[Collected data]

──────────

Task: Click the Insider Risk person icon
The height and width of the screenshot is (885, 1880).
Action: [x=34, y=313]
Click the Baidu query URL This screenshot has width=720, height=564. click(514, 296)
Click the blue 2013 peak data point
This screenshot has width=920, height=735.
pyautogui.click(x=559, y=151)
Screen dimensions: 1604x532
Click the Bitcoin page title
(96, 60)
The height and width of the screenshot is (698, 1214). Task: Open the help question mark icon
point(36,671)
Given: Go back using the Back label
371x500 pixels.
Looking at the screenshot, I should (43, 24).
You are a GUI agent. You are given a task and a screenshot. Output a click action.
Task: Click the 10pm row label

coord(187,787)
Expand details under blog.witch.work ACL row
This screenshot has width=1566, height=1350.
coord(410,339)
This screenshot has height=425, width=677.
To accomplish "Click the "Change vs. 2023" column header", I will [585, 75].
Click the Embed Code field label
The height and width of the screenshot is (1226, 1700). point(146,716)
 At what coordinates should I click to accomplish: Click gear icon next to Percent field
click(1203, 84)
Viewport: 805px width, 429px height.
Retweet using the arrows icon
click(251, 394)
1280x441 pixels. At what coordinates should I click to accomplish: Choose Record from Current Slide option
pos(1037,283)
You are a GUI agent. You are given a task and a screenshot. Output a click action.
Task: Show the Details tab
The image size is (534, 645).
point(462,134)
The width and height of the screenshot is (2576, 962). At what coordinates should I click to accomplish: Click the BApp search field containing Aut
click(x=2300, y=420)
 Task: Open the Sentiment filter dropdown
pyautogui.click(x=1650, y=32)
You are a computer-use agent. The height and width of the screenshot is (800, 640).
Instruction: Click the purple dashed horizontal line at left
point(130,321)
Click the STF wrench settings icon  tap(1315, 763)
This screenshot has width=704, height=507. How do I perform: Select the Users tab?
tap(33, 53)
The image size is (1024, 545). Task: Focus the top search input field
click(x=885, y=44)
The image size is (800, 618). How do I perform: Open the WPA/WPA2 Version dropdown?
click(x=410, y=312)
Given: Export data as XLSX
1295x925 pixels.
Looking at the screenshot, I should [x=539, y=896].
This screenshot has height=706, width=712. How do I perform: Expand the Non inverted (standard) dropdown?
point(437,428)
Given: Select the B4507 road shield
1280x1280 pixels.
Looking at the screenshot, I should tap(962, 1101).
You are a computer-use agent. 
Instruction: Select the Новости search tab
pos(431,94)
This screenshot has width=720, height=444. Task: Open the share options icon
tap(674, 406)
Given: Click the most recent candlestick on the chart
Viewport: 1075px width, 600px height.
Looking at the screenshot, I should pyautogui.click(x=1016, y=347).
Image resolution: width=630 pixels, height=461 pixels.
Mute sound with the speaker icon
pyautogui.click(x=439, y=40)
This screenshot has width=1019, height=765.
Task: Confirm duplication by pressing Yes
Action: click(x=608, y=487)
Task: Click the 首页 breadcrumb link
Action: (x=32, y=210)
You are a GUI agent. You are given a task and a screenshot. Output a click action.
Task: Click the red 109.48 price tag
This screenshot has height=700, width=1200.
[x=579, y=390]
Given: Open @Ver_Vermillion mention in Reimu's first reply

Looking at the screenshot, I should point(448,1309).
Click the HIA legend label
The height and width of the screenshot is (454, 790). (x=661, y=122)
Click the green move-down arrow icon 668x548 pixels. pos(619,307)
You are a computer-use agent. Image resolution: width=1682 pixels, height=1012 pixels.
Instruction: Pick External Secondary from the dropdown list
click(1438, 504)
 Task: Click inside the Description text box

──────────

Begin with the line that contains "Click the green" and quote each line after it exactly, stopping after the last line of the data.

## Response for this exercise
Click the green move-down arrow icon 668x548 pixels. pos(619,307)
You are a computer-use agent. Image resolution: width=1682 pixels, height=1012 pixels.
Instruction: Pick External Secondary from the dropdown list
click(1438, 504)
 Task: Click inside the Description text box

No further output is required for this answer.